Against the backdrop of the extradition of an American fugitive to New York, United States Ambassador to Guyana Sarah-Ann Lynch last evening pledged her country’s continued support on the security front.
“We will continue to partner with Guyana on the security front,” Lynch told attendees at a welcome reception, held at her Cummings Lodge, Georgetown residence.
She adverted to the extradition of fugitive Troy Thomas, who is the first person repatriated from this country to the United States in over a decade.
“This past week US and Guyanese security collaboration made history as we worked together on the highly successful extradition of alleged murderer, Troy Thomas, the first extradition to the US in well over a decade. We will continue to partner on the governance front to adhere to the rule of law and to strengthen institutions, both governmental and non-governmental to become more transparent and accountable,” she said. “And, we will continue to partner with the government and all relevant actors on the prosperity front, to help this country create an enabling environment where trade and investment will abound and the country and all of its citizens will thrive,” she added.
Prime Minister Moses Nagamootoo, in remarks on behalf of the government, pointed out Guyana’s many years of partnering with the US and he said that the APNU+AFC administration plans to continue in the same vein.

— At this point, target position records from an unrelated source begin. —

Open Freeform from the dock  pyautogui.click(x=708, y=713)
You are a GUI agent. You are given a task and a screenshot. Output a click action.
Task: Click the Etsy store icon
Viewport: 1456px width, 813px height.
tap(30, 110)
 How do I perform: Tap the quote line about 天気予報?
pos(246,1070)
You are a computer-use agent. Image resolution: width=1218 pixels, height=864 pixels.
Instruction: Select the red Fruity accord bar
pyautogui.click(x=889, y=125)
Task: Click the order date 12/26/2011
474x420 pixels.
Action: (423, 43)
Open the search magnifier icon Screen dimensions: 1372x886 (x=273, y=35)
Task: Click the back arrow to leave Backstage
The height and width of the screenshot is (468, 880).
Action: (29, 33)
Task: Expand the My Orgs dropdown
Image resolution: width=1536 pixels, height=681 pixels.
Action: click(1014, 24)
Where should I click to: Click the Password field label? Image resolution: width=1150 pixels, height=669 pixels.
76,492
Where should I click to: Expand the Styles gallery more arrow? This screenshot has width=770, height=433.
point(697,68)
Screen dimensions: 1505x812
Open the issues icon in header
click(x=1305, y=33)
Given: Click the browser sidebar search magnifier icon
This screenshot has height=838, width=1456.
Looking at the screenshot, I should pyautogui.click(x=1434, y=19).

The US Embassy here on Wednesday said that Thomas’s extradition reflected over one year of close coordination between the government and the US Embassy.
In 2011, Thomas allegedly committed murder and other crimes in New York and then fled to Guyana. A statement from the embassy noted that in 2018, the US Attorney General and Secretary of State sent an extradition request to the Government of Guyana, which the Embassy served to the Ministry of Foreign Affairs.
The Guyana Police Force detained Thomas in 2018, and he had remained in the Lusignan prison since then. Thomas exhausted any further right to appeal under the Guyanese constitution at midnight on Tuesday, the statement said.
“Corruption and criminal activity rob the Government and citizens of Guyana of money that could have been spent on education, health care, and important infrastructure work. Extraditions are an important law enforcement tool in fighting transnational criminal organizations. Today, a fugitive from justice is being extradited to the United States to stand trial, creating a new precedent,” the statement noteed.
“The Government of Guyana’s actions over the past year clearly indicate its dedication to law and order and established norms of international criminal justice – Guyana is moving in the right direction. Establishing a roadmap for future extraditions, bringing a fugitive to justice, making Guyana a safer place for Guyanese citizens – this is the best example of rule of law existing in Guyana,” Lynch was quoted as saying in the statement on Wednesday.
Meanwhile, Lynch used the reception to thank outgoing Deputy Chief of Mission Terry Steers-Gonzalez for the “stellar work” done during his three-year posting here and expressed her gratitude for his assistance to her during the first weeks of her mission in this country. Steers-Gonzalez will now be posted to Pakistan.